YOUR TASK: Output the data in full and exactly as presented.

BEGIN

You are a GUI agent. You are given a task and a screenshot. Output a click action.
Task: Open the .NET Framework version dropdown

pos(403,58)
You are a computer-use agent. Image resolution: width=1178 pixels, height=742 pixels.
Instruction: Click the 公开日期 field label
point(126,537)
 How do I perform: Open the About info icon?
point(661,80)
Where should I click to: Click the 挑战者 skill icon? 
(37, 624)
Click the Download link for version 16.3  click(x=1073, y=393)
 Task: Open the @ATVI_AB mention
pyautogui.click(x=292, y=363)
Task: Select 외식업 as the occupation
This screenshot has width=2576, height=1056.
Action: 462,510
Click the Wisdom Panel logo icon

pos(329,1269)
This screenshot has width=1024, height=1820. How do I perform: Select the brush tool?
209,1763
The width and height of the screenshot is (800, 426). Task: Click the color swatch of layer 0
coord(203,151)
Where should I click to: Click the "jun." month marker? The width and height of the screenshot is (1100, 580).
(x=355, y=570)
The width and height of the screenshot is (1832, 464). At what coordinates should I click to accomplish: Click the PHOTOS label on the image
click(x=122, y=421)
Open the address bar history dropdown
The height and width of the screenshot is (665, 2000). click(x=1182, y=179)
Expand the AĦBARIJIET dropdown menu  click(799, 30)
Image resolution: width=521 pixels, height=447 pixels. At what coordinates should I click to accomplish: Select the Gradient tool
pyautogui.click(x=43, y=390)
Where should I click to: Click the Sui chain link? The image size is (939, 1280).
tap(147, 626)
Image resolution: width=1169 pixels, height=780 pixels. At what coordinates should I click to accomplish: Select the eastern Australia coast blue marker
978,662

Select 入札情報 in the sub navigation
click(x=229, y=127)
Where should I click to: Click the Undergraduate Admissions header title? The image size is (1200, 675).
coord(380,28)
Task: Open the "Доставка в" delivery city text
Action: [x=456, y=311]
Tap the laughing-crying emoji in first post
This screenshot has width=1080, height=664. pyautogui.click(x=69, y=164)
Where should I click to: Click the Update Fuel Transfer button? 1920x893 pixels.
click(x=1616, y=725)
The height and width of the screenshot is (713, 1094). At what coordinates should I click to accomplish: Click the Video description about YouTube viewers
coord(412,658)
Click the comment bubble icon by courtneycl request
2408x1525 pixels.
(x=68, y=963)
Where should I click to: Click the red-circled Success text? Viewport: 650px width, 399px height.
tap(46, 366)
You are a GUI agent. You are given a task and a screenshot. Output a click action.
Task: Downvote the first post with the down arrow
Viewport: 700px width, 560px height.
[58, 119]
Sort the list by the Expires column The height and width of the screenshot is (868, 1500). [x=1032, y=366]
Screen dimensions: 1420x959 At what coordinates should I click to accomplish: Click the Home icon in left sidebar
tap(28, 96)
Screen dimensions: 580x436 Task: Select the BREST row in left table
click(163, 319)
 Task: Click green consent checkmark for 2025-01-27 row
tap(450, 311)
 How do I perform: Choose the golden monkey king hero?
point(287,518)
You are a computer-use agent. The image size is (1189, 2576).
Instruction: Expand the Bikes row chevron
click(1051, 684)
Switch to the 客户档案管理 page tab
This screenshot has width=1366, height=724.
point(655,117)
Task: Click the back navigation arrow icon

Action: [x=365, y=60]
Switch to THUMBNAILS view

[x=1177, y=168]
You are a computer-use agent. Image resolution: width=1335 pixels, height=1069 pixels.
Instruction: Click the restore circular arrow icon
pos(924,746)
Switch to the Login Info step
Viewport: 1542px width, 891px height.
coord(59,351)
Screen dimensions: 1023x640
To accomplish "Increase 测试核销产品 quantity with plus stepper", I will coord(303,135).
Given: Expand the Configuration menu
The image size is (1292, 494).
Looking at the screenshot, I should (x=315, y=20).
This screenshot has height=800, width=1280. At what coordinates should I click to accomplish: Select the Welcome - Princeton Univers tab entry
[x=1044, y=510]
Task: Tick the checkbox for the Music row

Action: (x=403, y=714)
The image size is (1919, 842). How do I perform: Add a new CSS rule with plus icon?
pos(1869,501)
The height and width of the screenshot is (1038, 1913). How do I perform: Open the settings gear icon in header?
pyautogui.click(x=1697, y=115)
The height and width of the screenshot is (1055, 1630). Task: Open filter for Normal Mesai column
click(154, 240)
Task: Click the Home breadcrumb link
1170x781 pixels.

END

ANSWER FOR THIS EXERCISE:
You are a GUI agent. You are given a task and a screenshot. Output a click action.
Task: Open the .NET Framework version dropdown

pos(403,58)
You are a computer-use agent. Image resolution: width=1178 pixels, height=742 pixels.
Instruction: Click the 公开日期 field label
point(126,537)
 How do I perform: Open the About info icon?
point(661,80)
Where should I click to: Click the 挑战者 skill icon? 
(37, 624)
Click the Download link for version 16.3  click(x=1073, y=393)
 Task: Open the @ATVI_AB mention
pyautogui.click(x=292, y=363)
Task: Select 외식업 as the occupation
This screenshot has width=2576, height=1056.
Action: 462,510
Click the Wisdom Panel logo icon

pos(329,1269)
This screenshot has width=1024, height=1820. How do I perform: Select the brush tool?
209,1763
The width and height of the screenshot is (800, 426). Task: Click the color swatch of layer 0
coord(203,151)
Where should I click to: Click the "jun." month marker? The width and height of the screenshot is (1100, 580).
(x=355, y=570)
The width and height of the screenshot is (1832, 464). At what coordinates should I click to accomplish: Click the PHOTOS label on the image
click(x=122, y=421)
Open the address bar history dropdown
The height and width of the screenshot is (665, 2000). click(x=1182, y=179)
Expand the AĦBARIJIET dropdown menu  click(799, 30)
Image resolution: width=521 pixels, height=447 pixels. At what coordinates should I click to accomplish: Select the Gradient tool
pyautogui.click(x=43, y=390)
Where should I click to: Click the Sui chain link? The image size is (939, 1280).
tap(147, 626)
Image resolution: width=1169 pixels, height=780 pixels. At what coordinates should I click to accomplish: Select the eastern Australia coast blue marker
978,662

Select 入札情報 in the sub navigation
click(x=229, y=127)
Where should I click to: Click the Undergraduate Admissions header title? The image size is (1200, 675).
coord(380,28)
Task: Open the "Доставка в" delivery city text
Action: [x=456, y=311]
Tap the laughing-crying emoji in first post
This screenshot has width=1080, height=664. pyautogui.click(x=69, y=164)
Where should I click to: Click the Update Fuel Transfer button? 1920x893 pixels.
click(x=1616, y=725)
The height and width of the screenshot is (713, 1094). At what coordinates should I click to accomplish: Click the Video description about YouTube viewers
coord(412,658)
Click the comment bubble icon by courtneycl request
2408x1525 pixels.
(x=68, y=963)
Where should I click to: Click the red-circled Success text? Viewport: 650px width, 399px height.
tap(46, 366)
You are a GUI agent. You are given a task and a screenshot. Output a click action.
Task: Downvote the first post with the down arrow
Viewport: 700px width, 560px height.
[58, 119]
Sort the list by the Expires column The height and width of the screenshot is (868, 1500). [x=1032, y=366]
Screen dimensions: 1420x959 At what coordinates should I click to accomplish: Click the Home icon in left sidebar
tap(28, 96)
Screen dimensions: 580x436 Task: Select the BREST row in left table
click(163, 319)
 Task: Click green consent checkmark for 2025-01-27 row
tap(450, 311)
 How do I perform: Choose the golden monkey king hero?
point(287,518)
You are a computer-use agent. The image size is (1189, 2576).
Instruction: Expand the Bikes row chevron
click(1051, 684)
Switch to the 客户档案管理 page tab
This screenshot has width=1366, height=724.
point(655,117)
Task: Click the back navigation arrow icon

Action: [x=365, y=60]
Switch to THUMBNAILS view

[x=1177, y=168]
You are a computer-use agent. Image resolution: width=1335 pixels, height=1069 pixels.
Instruction: Click the restore circular arrow icon
pos(924,746)
Switch to the Login Info step
Viewport: 1542px width, 891px height.
coord(59,351)
Screen dimensions: 1023x640
To accomplish "Increase 测试核销产品 quantity with plus stepper", I will coord(303,135).
Given: Expand the Configuration menu
The image size is (1292, 494).
Looking at the screenshot, I should (x=315, y=20).
This screenshot has height=800, width=1280. At what coordinates should I click to accomplish: Select the Welcome - Princeton Univers tab entry
[x=1044, y=510]
Task: Tick the checkbox for the Music row

Action: (x=403, y=714)
The image size is (1919, 842). How do I perform: Add a new CSS rule with plus icon?
pos(1869,501)
The height and width of the screenshot is (1038, 1913). How do I perform: Open the settings gear icon in header?
pyautogui.click(x=1697, y=115)
The height and width of the screenshot is (1055, 1630). Task: Open filter for Normal Mesai column
click(154, 240)
Task: Click the Home breadcrumb link
1170x781 pixels.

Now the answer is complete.